Contents
1.1.1 Finding the “error disable” ports across all my edge switches in the network.
1.1.2 When was the last time the spanning tree topology changed in my switched network?
1.1.3 Are all my switches pointing to the correct root bridge?
1.1.4 Let’s check that all my devices are running the same Rel of software.
1.1.5 What Rel is going to be booted from the next time I do a reboot?
1.1.6 Any Core dump files present on any of my network devices?
1.1.7 Are my devices getting their time sync from the one source?
1.1.8 Way too many MAC addresses showing on an edge switch. What's going on?
1.1.9 What Errors are showing up in the logs?
1.1.10 Do my Multicast routers agree on a BSR and RP?
1.1.11 Lets check that the under lying Interfaces that keep the network up and running are all configured in a like manner
1.1.12 Have any of my devices in the network rebooted disgracefully? Ie Have they rebooted due to a crash of some kind or unexpected power failure.
1.1.13 Useful commands to check the health of your SBx8100 units.
1.1.14 Going to mess around with config files and want to first make a snapshot of your running config on all your devices?
1.1.15 "I have a bunch of PoE devices in my network.
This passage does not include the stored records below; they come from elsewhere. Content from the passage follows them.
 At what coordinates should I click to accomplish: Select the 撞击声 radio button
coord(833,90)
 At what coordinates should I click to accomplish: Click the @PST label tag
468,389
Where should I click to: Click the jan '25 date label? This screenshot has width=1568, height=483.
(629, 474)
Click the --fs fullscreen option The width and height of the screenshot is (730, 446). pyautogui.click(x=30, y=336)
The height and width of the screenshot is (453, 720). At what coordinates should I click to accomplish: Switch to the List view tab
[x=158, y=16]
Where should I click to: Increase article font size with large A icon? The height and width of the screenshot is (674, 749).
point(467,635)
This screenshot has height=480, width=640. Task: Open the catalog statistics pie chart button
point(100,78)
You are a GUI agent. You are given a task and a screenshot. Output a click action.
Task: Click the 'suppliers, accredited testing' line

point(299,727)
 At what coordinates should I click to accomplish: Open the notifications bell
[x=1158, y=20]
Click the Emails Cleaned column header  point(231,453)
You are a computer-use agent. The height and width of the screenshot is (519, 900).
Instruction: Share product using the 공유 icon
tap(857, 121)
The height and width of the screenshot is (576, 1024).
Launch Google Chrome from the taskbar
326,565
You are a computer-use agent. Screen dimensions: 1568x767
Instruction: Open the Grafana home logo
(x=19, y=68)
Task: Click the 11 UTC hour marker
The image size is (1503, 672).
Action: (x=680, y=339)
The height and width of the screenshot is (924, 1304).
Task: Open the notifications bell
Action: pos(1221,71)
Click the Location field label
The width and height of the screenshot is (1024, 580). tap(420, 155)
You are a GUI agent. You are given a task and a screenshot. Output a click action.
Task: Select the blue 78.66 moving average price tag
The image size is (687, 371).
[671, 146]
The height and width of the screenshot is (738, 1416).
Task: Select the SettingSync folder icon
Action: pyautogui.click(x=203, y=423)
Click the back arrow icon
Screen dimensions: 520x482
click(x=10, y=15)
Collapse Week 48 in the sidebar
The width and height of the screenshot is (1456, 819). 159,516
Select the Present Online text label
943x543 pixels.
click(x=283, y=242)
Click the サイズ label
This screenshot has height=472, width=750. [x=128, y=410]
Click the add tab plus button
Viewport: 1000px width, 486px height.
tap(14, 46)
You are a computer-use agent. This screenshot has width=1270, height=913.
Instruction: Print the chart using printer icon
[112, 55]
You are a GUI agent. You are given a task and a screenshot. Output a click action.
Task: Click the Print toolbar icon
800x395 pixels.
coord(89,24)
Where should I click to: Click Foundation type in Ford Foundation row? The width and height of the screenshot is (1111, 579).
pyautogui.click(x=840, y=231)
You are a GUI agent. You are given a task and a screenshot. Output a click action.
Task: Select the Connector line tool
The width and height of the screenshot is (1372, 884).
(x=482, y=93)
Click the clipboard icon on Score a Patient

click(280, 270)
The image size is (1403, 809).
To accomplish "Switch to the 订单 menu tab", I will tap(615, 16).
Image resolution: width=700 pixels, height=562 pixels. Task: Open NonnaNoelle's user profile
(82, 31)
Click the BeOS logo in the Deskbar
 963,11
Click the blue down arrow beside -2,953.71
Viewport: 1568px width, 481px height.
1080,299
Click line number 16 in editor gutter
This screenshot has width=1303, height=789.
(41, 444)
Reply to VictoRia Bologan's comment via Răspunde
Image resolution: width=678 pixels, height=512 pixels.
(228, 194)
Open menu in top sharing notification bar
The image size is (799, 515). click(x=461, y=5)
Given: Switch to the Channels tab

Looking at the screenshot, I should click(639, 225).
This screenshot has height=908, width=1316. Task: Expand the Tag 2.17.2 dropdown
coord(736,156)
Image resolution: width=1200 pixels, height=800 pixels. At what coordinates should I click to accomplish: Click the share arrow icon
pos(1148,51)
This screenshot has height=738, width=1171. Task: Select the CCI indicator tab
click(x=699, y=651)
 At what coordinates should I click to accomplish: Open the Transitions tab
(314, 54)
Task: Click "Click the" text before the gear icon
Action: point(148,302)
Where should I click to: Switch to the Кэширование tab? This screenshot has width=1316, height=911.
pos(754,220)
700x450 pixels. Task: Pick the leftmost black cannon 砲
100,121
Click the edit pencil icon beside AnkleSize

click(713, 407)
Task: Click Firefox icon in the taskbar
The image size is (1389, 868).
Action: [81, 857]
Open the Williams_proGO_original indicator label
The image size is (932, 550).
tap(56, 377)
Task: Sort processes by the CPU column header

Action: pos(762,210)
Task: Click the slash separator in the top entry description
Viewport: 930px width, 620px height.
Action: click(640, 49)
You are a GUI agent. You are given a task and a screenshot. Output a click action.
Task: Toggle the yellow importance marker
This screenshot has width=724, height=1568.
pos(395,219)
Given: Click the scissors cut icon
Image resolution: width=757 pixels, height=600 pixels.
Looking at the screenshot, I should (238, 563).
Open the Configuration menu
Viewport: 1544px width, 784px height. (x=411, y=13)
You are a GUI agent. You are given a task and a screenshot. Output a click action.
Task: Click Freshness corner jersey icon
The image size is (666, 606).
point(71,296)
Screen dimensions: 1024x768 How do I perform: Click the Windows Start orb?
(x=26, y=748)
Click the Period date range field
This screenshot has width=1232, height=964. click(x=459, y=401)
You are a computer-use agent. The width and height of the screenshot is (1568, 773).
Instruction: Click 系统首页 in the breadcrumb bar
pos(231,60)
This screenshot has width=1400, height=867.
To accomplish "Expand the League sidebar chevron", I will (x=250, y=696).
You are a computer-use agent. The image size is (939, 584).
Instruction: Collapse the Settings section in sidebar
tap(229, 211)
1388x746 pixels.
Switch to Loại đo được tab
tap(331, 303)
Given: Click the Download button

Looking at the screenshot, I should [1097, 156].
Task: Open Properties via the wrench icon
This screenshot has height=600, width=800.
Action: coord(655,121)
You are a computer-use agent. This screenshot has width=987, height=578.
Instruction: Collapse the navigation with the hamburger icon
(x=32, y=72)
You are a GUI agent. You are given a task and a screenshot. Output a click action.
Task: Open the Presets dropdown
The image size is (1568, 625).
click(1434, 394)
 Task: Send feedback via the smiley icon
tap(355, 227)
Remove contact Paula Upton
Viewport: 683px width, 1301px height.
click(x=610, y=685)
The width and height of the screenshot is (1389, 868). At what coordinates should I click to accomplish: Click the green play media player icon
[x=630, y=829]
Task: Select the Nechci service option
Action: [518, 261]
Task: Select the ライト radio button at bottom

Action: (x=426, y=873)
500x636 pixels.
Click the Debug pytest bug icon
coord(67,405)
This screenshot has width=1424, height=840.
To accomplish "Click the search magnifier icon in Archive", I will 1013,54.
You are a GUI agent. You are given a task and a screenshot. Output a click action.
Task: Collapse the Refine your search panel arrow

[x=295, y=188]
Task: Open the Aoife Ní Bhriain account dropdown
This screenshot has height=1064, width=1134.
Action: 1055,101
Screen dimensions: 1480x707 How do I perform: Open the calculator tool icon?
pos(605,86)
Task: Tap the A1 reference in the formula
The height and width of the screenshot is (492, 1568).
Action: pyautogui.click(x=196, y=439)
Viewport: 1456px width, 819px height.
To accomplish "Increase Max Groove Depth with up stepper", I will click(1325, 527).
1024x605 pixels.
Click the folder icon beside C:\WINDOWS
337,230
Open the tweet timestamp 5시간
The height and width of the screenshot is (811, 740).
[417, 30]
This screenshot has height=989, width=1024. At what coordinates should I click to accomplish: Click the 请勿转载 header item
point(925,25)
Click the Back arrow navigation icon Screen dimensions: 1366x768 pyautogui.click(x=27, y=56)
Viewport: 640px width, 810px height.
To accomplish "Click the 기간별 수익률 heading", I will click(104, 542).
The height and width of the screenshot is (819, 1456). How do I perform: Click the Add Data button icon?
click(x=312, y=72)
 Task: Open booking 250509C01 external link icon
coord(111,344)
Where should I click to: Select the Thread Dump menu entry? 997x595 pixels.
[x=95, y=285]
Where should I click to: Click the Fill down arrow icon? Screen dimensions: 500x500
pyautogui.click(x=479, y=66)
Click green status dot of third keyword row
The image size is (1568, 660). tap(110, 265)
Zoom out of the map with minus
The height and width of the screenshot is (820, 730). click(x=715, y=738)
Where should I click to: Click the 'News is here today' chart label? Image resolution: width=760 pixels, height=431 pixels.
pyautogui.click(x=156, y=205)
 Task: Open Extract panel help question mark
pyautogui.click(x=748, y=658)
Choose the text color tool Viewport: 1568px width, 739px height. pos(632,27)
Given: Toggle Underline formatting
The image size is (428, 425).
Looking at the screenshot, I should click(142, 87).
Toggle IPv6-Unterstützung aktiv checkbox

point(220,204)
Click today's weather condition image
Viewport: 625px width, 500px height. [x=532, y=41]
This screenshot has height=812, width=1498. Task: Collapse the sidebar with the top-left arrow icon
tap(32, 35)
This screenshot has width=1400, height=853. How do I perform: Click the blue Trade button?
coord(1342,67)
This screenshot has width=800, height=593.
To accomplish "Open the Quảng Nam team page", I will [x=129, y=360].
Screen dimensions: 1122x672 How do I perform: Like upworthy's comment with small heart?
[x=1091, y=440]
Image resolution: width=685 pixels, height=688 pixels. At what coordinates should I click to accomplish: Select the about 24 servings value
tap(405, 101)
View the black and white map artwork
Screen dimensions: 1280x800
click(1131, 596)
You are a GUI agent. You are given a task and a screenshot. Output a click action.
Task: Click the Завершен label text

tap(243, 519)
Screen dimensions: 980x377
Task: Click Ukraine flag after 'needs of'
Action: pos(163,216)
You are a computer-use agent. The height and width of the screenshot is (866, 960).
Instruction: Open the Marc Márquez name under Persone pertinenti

I want to quickly check the status"
1.1.1 Finding the “error disable” ports across all my edge switches in the network.
Cmd:
atmf working-set group all
sh int bri | grep err
Output:
=====================================================================
STAR-core, Virtulization-Sw-Val, stsw523, stswS1, stswcsg, stswe1, stswe2,
stswr1, stswr2, stswr3, stswr4, stswr7:
=====================================================================
=======
stswr5:
=======
port1.0.6 err-disabled down
=======
stswr6:
=======
port1.0.23 err-disabled down
Analysis:
Use to find any error disable ports that you may have. I use this across all my edge switches, as the devices on the end of the ports sometimes create loops in the network and the ports go error disabled. I’ve set the time out to 24 hours to flush out the offending devices/ports/users.
1.1.2 When was the last time the spanning tree topology changed in my switched network?
Cmd:
atmf working-set group all
show spanning-tree | grep last
Output:
==========
STAR-core:
==========
% Default: 42 topology change(s) - last topology change Tue Jan 26 09:47:34 2016
=====================
Virtulization-Sw-Val:
=====================
% Default: 35 topology change(s) - last topology change Fri Feb 12 14:51:34 2016
========
stsw523:
========
% Default: 7 topology change(s) - last topology change Tue Jan 26 09:47:33 2016
=======
stswS1:
=======
% Default: 27 topology change(s) - last topology change Tue Jan 26 09:47:33 2016
========
stswcsg:
========
% Default: 49 topology change(s) - last topology change Tue Jan 26 09:47:33 2016
=======
stswe1:
=======
% Default: 42 topology change(s) - last topology change Tue Jan 26 09:47:33 2016
=======
stswe2:
=======
% Default: 3 topology change(s) - last topology change Tue Jan 26 09:47:34 2016:::
=======
stswr1:
=======
% Default: 0 topology change(s) - last topology change Never
=======
stswr7:
=======
% Default: 36 topology change(s) - last topology change Tue Jan 26 09:47:33 2016
Analysis:
Use to highlight spanning tree issues. Too many topology changes point to issues in the network. This will highlight the switch(s) that are changing too often. In the above output most switches have a date of last topology change of Tue Jan 26 at 09:47:33. This is correct, as a brief power outage affected the network and spanning tree reconverged on that date. stswr1 and stswr2 have different times because they are EPSR nodes and not partaking in spanning tree. Virtulization-Sw-Val on the other hand should be the same as the other switches but because it’s not setup to point to the correct root bridge, it has been changing topology due to other outside influences. Must correct as it has the potential to destabilise the network.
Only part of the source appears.